> [EXERCISE PROMPT] Write the next part of the blog post on the book Drive and school ideas, picking up right after its final sentence.

> [TEXT PROVIDED]
=-=-=-=-=

Saturday, February 27, 2010

Schools as B Corporations

For our school book club we're reading Drive. Note to colleagues: Book discussion is Tuesday. Bring an appetizer.

Just quickly, I can't say I was in love with Drive. It didn't include anything particularly groundbreaking. I'd find myself breezing through pages thinking I've read that before. I don't know how many times I can read about 20% time or the invention of the Post-it. That being said there are a couple of things that are stuck in my head.

Fedex days: In the book, Dan Pink mentions a company called Atlassian. They have Fedex days. The premise of these is that you have 1.5 to deliver something. It can be anything product related and has to be out of your normal work responsibilities. I LOVE this idea for schools. I don't know how many useless PD sessions I've sat through just clocking time. What if instead our administrators got us together in the morning and said, "Come back at 3pm with something to make our school better." I imagine it could be an unconference setup where there's a big whiteboard and we rush up with our ideas or sign on to ones we're interested in. It'd have to be something out of our normal day to day so nothing like, "Our school will be better if I catch up on my grading and finish hanging posters in my room." We go out with our teams and come back with something. We do our pitch and listen to others. I'm not actually sure how Atlassian decides what to pursue further but I imagine there are ideas that just grab people. I'm getting excited just typing this.

=-=-=-=-=

> [RECORDED DATA]

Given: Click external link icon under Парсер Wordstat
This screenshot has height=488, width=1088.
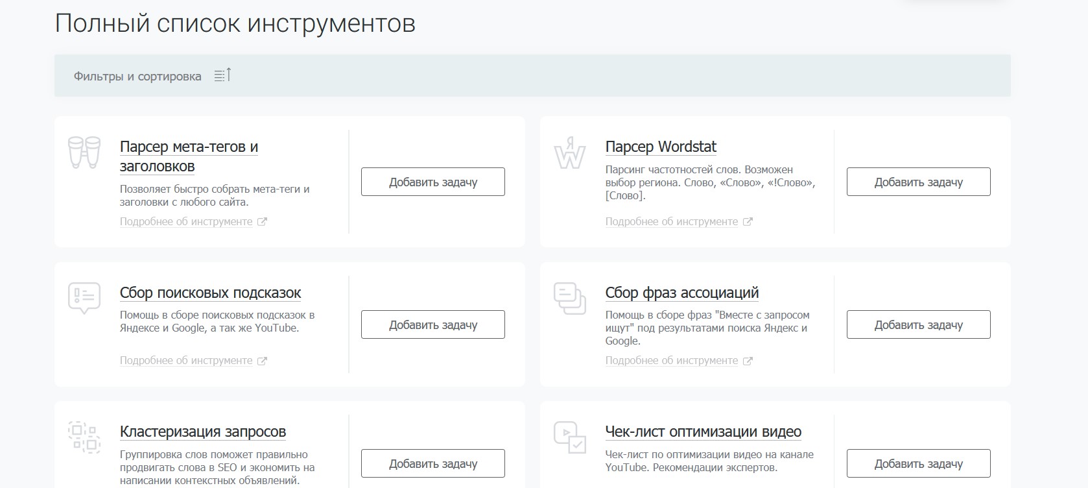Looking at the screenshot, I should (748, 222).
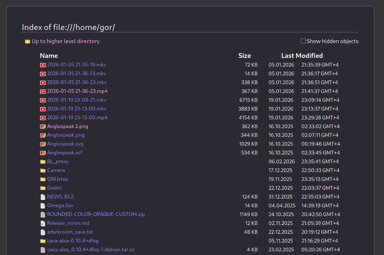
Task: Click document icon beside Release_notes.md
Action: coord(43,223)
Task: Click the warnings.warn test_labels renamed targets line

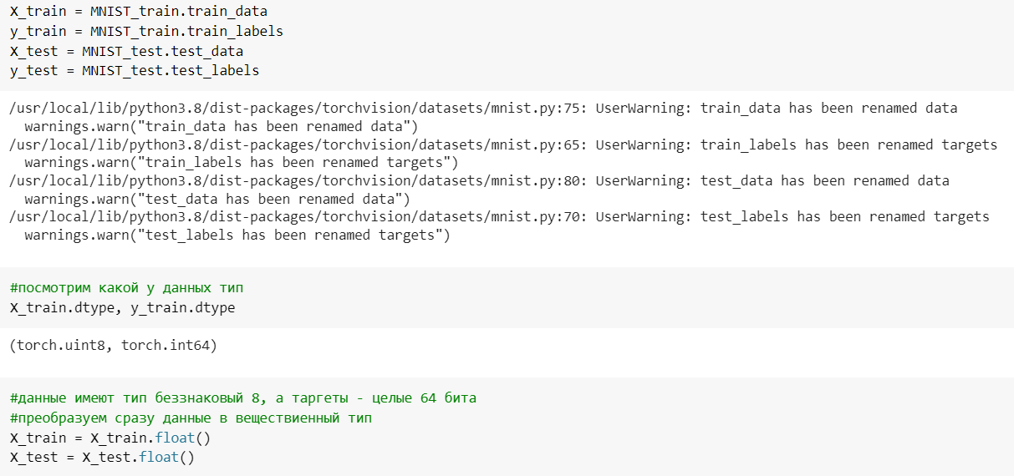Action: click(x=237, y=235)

=-=-=-=-=

> [RESULT OF THE TASK]
Schools as businesses:
Nancy Flanagan has a very insightful post on the "run schools like a business" premise. Read it first. I'll wait......

B Corporations: Nancy Flanagan quotes Roxanna Elden who says that "test scores are the product." Our profit is measured by test scores. That unrelenting drive to increase test scores has led to schools behaving like businesses: rampant cheating by all, sacrificing long-term values for short-term gains, and treating innovation like intellectual property. On the other hand, I'm not with the totally-anti-fight-the-world-all-testing-is-bad crowd. One thing testing has done is helped uncover those groups we let slip by. One of the high performing schools near me has a 90% proficiency rate. It's in an affluent area that is attended by kids who have parents that are professors at one the best universities in the entire world.  However, less than a quarter of their Hispanic population is proficient. Pre-testing, they would ignored those kids. Now, they have to address it.
Also, testing exists. I don't think it's going away and I don't think it's productive to ignore or fully resist. This is where the B Corp idea comes in. A B Corp has a primary responsibility not to shareholders, but to stakeholders.  Profit, while good, is not the primary driver. You must consider your employees, the environment, and the community. Schools can and should be the same way. Our profit (test scores) should be considered. We should try to raise them. However, it shouldn't be our primary motive. We should be able to consider the needs of our students, teachers, and the community FIRST while at the same time raising test scores. They don't need to be mutually exclusive. We must address the needs of our stakeholders while delivering a profit.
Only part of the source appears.